— Document section —
Pax Christi USA differed from similar groups such as Catholic Peace Fellowship (Jim Forest) because, according to Guinan, it had "consultative status with the United Nations." Bishop Carroll Thomas Dozier of Memphis and Bishop Thomas Gumbleton of Detroit sent messages of support to the assembly, as did Cardinal Bernardus Johannes Alfrink of Utrecht, honorary chairman of the international body.

Guinan's participation only lasted a year, until the summer of 1974. He had become preoccupied with his public fasting, and was less drawn to day-to-day activities. Bishop Dozier was concerned both about the optics of the fast, and the protest of Henry Kissinger. Guinan's resignation letter was also a key to his personality. "I function very poorly in organizations and institutions, possibly an instinctual disbelief in the form; I abhor majority and distrust consensus, possibly an exaggerated belief in the individual; I oppose sacrificing the person for the greater Glory of God, which has brought me to the precipice of our present disagreement."

=== Wellspring Ministries ===
For 25 years from 1985 until he retired in 2010, Guinan was executive director of Wellspring Ministries, a nonprofit incorporated to serve adults living with developmental disabilities.

==DC Statehood==
Guinan, a Statehood Party member, saw a DC statehood initiative as a way of bringing the benefits of being a state to the electorate, especially the poor. The statehood movement restarted after the death of Julius Hobson, when Guinan put statehood on the 1980 ballot as an initiative. He did not ask anyone in the self-determination movement, but instead drafted a statehood proposal, which led to initial controversy among those who thought the city wasn't ready. According to Asch and Musgrove, his initiative "required a four-step process: an up-or-down vote on the question of statehood, the election of forty-five delegates to a constitutional convention, the submission of a constitution to the voters for ratification, and, finally, an application to Congress for admission to the Union as the fifty-first state." Were DC to become a state, Guinan's proposal would have launched a legal process to create a constitution for the State of New Columbia and lobby congress for a statehood bill. Asch and Musgrove show how Guinan also hoped to establish a grassroots activist network "that would displace establishment leaders and empower citizens to address D.C.'s most pressing needs." The ballot question won all wards.

== Publications ==
Editor, Peace and Nonviolence, Paulist Press, 1973.

Co-author with the Catholic Bishops of Appalachia, "This Land is Home to Me: A Pastoral Letter on Powerlessness in Appalachia," 1975.

Editor, Redemption Denied: An Appalachian Reader, Gamaliel Press, 1976.

Editor, Flesh and Spirit: A Religious View of Bicentennial America, Gamaliel Press, 1976

==Personal life==
While he was still a Paulist priest, Guinan met Kathleen Thorsby, who had come to Washington, D.C., for the "Peace Summer" discussed above. He asked the Paulists for permission to become the first married priest, and he further petitioned the Vatican to abolish the rule that priests cannot marry. His request was denied by Pope Paul VI, so he left the Paulists. He and Thorsby married in July 1974, she took his surname, and they remained a married team until his death. Together they founded Zacchaeus Community Kitchen, and other cornerstone organizations that serve the poor. Kathleen Guinan has been CEO of Crossway Community since 1990. She is also a founder of Rachael's Women's Center, the first day shelter for women experiencing homelessness. They had four children. The couple received the WETA Hometown Hero award as DC citizens creating "positive change for underprivileged people."

Saved data entries:
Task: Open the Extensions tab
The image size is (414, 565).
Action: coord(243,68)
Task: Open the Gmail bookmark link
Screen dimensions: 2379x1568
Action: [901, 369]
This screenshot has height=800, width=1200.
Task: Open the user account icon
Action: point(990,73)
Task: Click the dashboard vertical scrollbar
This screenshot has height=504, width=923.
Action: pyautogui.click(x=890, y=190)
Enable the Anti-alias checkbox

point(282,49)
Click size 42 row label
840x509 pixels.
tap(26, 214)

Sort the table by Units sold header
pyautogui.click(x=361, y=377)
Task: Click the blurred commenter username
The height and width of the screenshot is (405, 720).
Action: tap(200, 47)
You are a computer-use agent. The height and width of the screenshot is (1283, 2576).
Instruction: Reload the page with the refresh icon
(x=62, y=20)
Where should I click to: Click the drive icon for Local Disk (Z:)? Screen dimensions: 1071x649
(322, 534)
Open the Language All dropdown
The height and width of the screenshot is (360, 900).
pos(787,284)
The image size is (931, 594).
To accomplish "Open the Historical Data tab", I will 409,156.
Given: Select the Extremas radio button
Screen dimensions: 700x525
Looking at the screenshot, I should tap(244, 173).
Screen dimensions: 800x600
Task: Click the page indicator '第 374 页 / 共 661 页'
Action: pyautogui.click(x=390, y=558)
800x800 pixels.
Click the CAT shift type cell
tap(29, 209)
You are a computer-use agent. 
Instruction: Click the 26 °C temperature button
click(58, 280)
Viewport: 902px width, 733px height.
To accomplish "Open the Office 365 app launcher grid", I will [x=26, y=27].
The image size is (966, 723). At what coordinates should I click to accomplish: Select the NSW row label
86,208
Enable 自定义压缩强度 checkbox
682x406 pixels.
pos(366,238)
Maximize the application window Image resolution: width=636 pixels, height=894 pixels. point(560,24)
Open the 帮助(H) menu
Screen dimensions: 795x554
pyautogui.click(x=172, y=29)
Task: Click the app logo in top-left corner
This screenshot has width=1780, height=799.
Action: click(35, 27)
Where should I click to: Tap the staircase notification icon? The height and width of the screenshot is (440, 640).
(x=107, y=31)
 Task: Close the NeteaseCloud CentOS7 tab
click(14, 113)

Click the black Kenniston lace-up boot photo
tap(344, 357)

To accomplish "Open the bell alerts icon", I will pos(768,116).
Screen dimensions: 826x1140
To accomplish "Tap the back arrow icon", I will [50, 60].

— Work to complete —
Reproduce, word for word, the portion of the text about Guinan between "Pax Christi USA" and "the international body.", inclusive.

— Written answer —
Pax Christi USA differed from similar groups such as Catholic Peace Fellowship (Jim Forest) because, according to Guinan, it had "consultative status with the United Nations." Bishop Carroll Thomas Dozier of Memphis and Bishop Thomas Gumbleton of Detroit sent messages of support to the assembly, as did Cardinal Bernardus Johannes Alfrink of Utrecht, honorary chairman of the international body.